NoSQL, 1998 yılında ilk Carlo Strozzi tarafından ortaya çıkarılmıştır. SQL arayüzü olmayan bu veri depolama sistemine, tasarımcısı Carlo Strozzi, ilişkisel olmayan anlamında (No Relation) isim koyması gerektiğini düşünür.
NoSQL kavramı 2009 yılı başlarında, Rackspace şirketinin çalışanlarından Eric Evans tarafından, açık kaynak dağıtık veritabanları sistemlerinin görüşüleceği bir toplantı düzenlenmek istendiği dönemlerde tekrardan kullanılmaya başlanmıştır. Eric Evans aslında bu isimle sürekli olarak ortaya çıkmaya başlayan, ilişkisel olmayan dağıtık veri depolama sistemlerine bir damga vurmayı amaçlamaktaydı.
NoSQL kavramı, aslında yıllardır bilişim dünyasında vazgeçilmez bir yere sahip olan ilişkisel veritabanı sistemlerine alternatif olarak ortaya çıkan, internetin gün geçtikçe artan verisini depolayabilmek ve yüksek trafiğe sahip sistemlerin ihtiyaçlarına cevap verebilmek amacıyla ortaya çıkmış yatay olarak ölçeklendirilebilen sistemlere verilen genel adlandırmadır. NoSQL sistemlerinde RDBMS’de kullanılan SQL dili kullanılmadığı için “No SQL” adı verilmiştir. Henüz endüstri standardı olarak kabul görmemesinden dolayı kimi zaman “Not Only SQL” olarak da adlandırılır. Kimileri bunu yeni teknoloji olarak görürken, kimileri de bu sistemlerin tek başına yeterli olamayacağını düşünüyor. Aslında çok da yeni olmayan bu kavramın en bilinenleri Big Table ve DynamoDB yıllardır Google ve Amazon tarafından kullanılan NoSQL sistemleridir. Google indekslediği geniş büyüklükteki internet verisini RDBMS bir sistemde değil, Big Table üzerinde saklıyor. Ayrıca bu verilere RDBMS üzerinden erişebileceğinden çok daha hızlı ve belki en önemlisi, çok daha ucuza erişebiliyor. NoSQL sistemlerin ortaya çıkışı genel olarak büyüyen internet verisinin RDBMS’de performanslı bir şekilde işlenememesinden kaynaklanıyor. Veri büyüklüğü ve trafik olarak belirli büyüklüğe gelen ve hali hazırda açık kaynaklı veritabanı sistemleri kullanan firmalar bir noktada bu veritabanlarının kısıtlarına takılıyorlar. Dikey büyüme maliyetli olduğundan, yatayda büyüyebilmek için daha fazla önbellek (cache) kullanımı, verilerin programatik olarak dağıtılması (sharding) gibi teknikleri deneniyor.

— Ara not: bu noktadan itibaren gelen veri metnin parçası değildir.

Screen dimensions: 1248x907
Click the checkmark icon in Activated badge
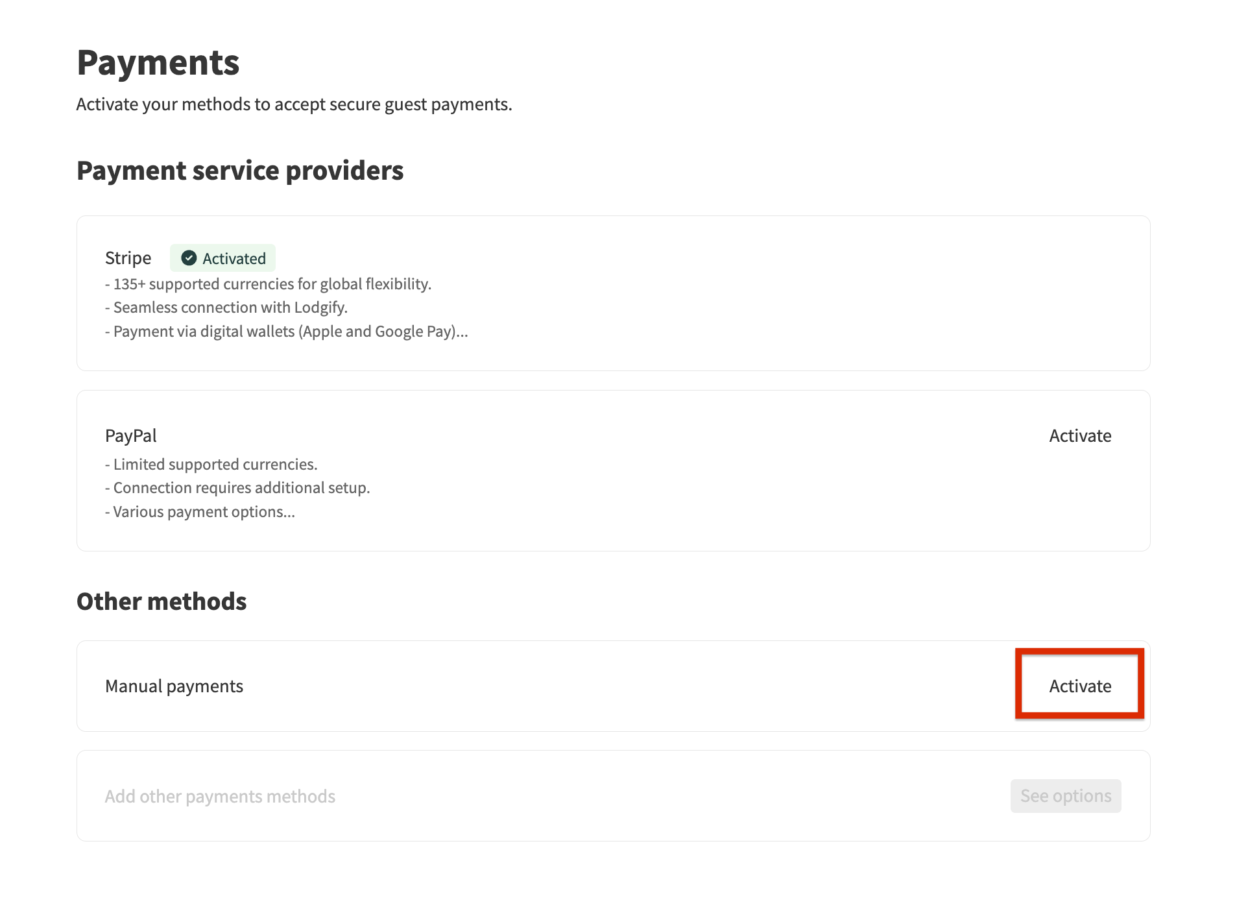pos(189,258)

NoSQL ve RDBMS Farkları Nelerdir?
RDBMS’ler işlem (transaction) tabanlı çalışan
sistemlerdir. Bu işlemlerin düzgün çalışması ve veri bütünlüğü için ACID (Atomicity,
Consistency, Isolation, Durability) kuralları bulunur. NoSQL sistemleri bu
kuralların tamamına uymaz. Örneğin birçok NoSQL sisteminde “transaction”
kavramı bulunmuyor zaten CAP teorisine göre herhangi dağıtık bir sistem aynı
anda Tutarlılık (Consistency), Uygunluk (Availability) ve Parçalanma payı
(Partition tolerance) kavramlarının hepsini birden asla sağlayamaz. Yani
dağıtık bir sistemin her bir parçasından aynı veriye erişebilme, aynı anda
bütün isteklere cevap verebilme, kaybedilen paketlere rağmen verinin bütününü
kaybetmeme özelliklerine aynı anda sahip olamaz. Bunlardan mutlaka birinde
problem çıkacaktır. NoSQL sistemlerde ise bu kavramlar esnetilerek yatayda
büyüme ile performans kazancı amaçlanmıştır.

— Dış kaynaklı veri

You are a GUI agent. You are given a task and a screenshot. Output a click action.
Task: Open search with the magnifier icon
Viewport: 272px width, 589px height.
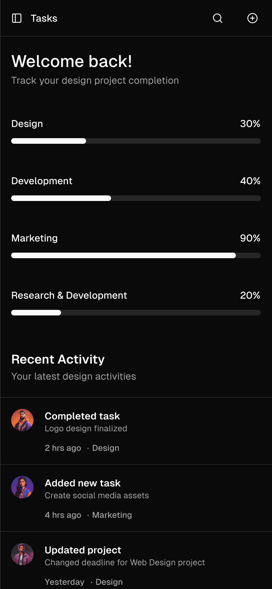pyautogui.click(x=218, y=18)
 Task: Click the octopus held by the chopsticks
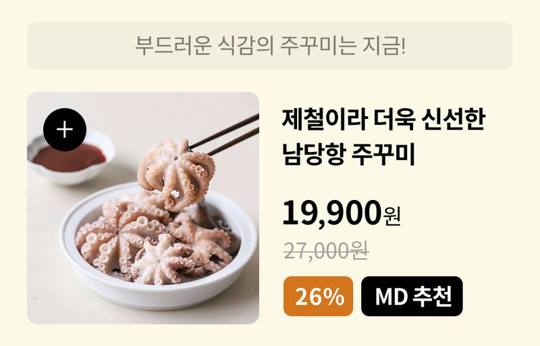coord(176,172)
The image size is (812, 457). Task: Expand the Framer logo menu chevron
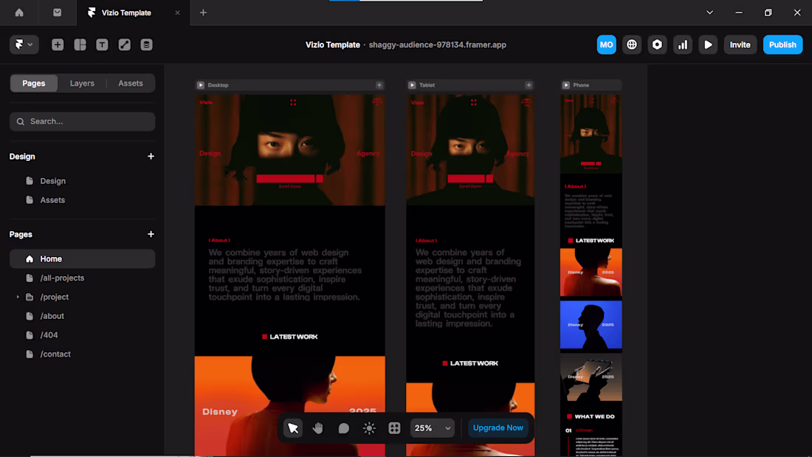coord(31,44)
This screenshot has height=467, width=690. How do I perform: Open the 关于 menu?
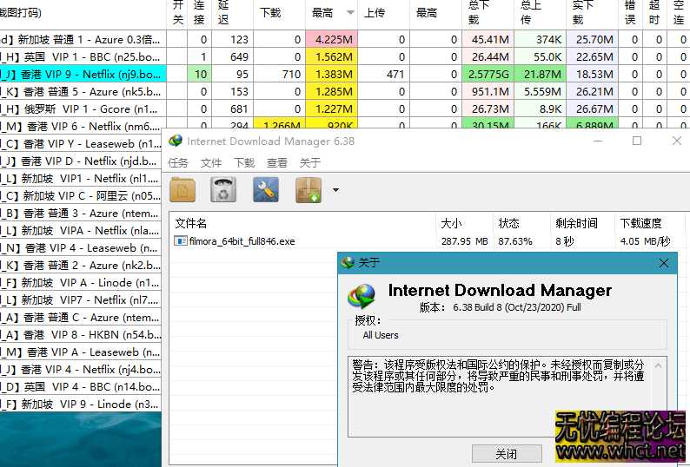coord(310,162)

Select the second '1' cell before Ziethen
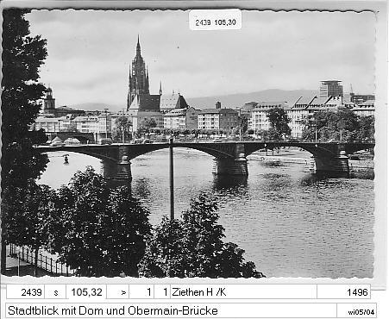click(162, 292)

RDBMS’lerde veriler tablolarda, tanımlı sütunlarda
satır satır tutulurken, NoSQL sistemler sabit tablo tanımlarına bağımlı
değillerdir. Yani daha sonradan özel bir işlem yapmadan yeni kolonlar
eklenebildiği gibi, kayıtlar arasında kolon farklılıkları olabilir..

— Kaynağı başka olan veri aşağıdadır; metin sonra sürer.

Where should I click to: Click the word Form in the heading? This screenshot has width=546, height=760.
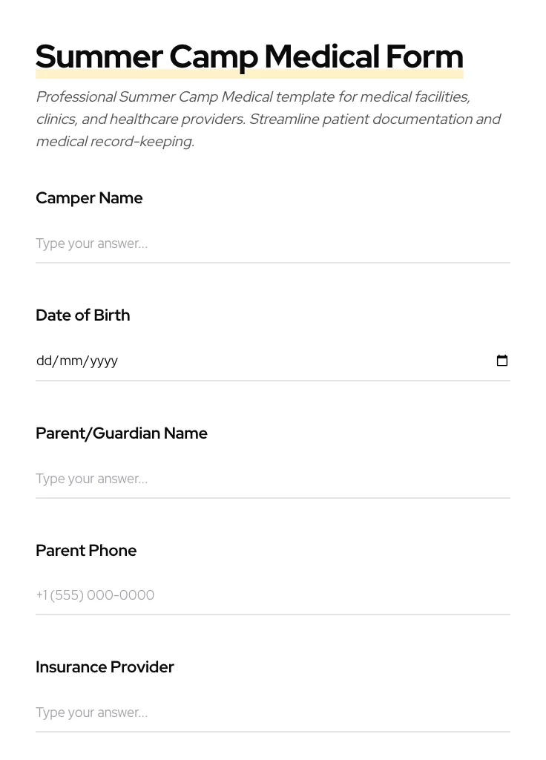(x=424, y=56)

RDBMS’lerde veriler ilişkilerine göre ayrı tablolara düzenli bir şekilde
yerleştirilerek normalize edilirken, verilere erişim için birleştirme (join)
kullanılır. Dağıtık sistemlerde birleştirme operasyonu sıkıntılara sebep olur.
Çünkü birleştirilmek istenen veriler farklı parçalarda olabilir. Bu yüzden
dağıtık sistemlerde birleştirme işlemi elle yapılmalıdır. Yani önce a verisi
çekilir, sonra bununla ilişkili b verisi çekilip programatik olarak
birleştirilme yapılır. Normal sistemlerde bu işlemler performans kaybına sebep
olurken, dağıtık sistemlerde bu performans kaybı sistemin genel performansı
yanında önemsizdir. İşte bu sebeple dağıtık sistemlerde birleştirme operasyonu
yapmak yerine veri denormalize tutularak verilere erişim kolaylaştırılır.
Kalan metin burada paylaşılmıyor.